··· STORED RECORDS ···
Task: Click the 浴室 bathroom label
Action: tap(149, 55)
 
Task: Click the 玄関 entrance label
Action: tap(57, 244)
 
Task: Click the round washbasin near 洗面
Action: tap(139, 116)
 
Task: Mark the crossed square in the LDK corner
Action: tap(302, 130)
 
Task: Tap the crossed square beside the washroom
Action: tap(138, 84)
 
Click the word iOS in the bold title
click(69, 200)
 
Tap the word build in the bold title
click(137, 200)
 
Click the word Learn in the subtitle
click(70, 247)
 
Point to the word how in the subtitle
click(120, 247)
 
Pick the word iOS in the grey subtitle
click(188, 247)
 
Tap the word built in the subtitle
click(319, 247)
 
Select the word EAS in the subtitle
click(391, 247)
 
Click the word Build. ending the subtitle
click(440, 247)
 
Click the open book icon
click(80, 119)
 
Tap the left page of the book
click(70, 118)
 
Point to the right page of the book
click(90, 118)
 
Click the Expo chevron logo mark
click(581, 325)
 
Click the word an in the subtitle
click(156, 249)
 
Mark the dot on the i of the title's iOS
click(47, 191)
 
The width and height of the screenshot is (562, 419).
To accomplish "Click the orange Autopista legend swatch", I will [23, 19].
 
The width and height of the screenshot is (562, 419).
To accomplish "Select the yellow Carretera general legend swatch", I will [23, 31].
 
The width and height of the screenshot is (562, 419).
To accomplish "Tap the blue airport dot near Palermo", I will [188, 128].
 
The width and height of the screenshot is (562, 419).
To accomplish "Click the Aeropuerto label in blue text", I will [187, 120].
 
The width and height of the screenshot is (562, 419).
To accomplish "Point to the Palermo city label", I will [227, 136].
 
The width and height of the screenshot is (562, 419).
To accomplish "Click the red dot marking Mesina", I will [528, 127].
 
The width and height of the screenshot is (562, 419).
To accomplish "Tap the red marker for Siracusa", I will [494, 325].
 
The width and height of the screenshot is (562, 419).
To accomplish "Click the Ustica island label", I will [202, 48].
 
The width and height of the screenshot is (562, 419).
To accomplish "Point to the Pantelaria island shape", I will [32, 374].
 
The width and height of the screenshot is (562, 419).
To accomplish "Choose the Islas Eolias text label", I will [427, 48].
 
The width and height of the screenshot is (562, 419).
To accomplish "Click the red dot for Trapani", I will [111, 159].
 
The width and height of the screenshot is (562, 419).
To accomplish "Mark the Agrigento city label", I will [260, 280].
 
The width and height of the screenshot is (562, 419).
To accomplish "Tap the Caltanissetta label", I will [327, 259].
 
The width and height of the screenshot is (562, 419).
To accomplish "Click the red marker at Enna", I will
···
(TASK TO CARRY OUT)
Please write out every line from the first one through the line containing "click(47, 191)", inclusive, raising each coordinate in the answers by 129 and leaving everything else unchanged.

(REPLY TO THE EXERCISE)
Task: Click the 浴室 bathroom label
Action: tap(278, 184)
 
Task: Click the 玄関 entrance label
Action: tap(186, 373)
 
Task: Click the round washbasin near 洗面
Action: tap(268, 245)
 
Task: Mark the crossed square in the LDK corner
Action: tap(431, 259)
 
Task: Tap the crossed square beside the washroom
Action: tap(267, 213)
 
Click the word iOS in the bold title
click(198, 329)
 
Tap the word build in the bold title
click(266, 329)
 
Click the word Learn in the subtitle
click(199, 376)
 
Point to the word how in the subtitle
click(249, 376)
 
Pick the word iOS in the grey subtitle
click(317, 376)
 
Tap the word built in the subtitle
click(448, 376)
 
Select the word EAS in the subtitle
click(520, 376)
 
Click the word Build. ending the subtitle
click(569, 376)
 
Click the open book icon
click(209, 248)
 
Tap the left page of the book
click(199, 247)
 
Point to the right page of the book
click(219, 247)
 
Click the Expo chevron logo mark
click(710, 454)
 
Click the word an in the subtitle
click(285, 378)
 
Mark the dot on the i of the title's iOS
click(176, 320)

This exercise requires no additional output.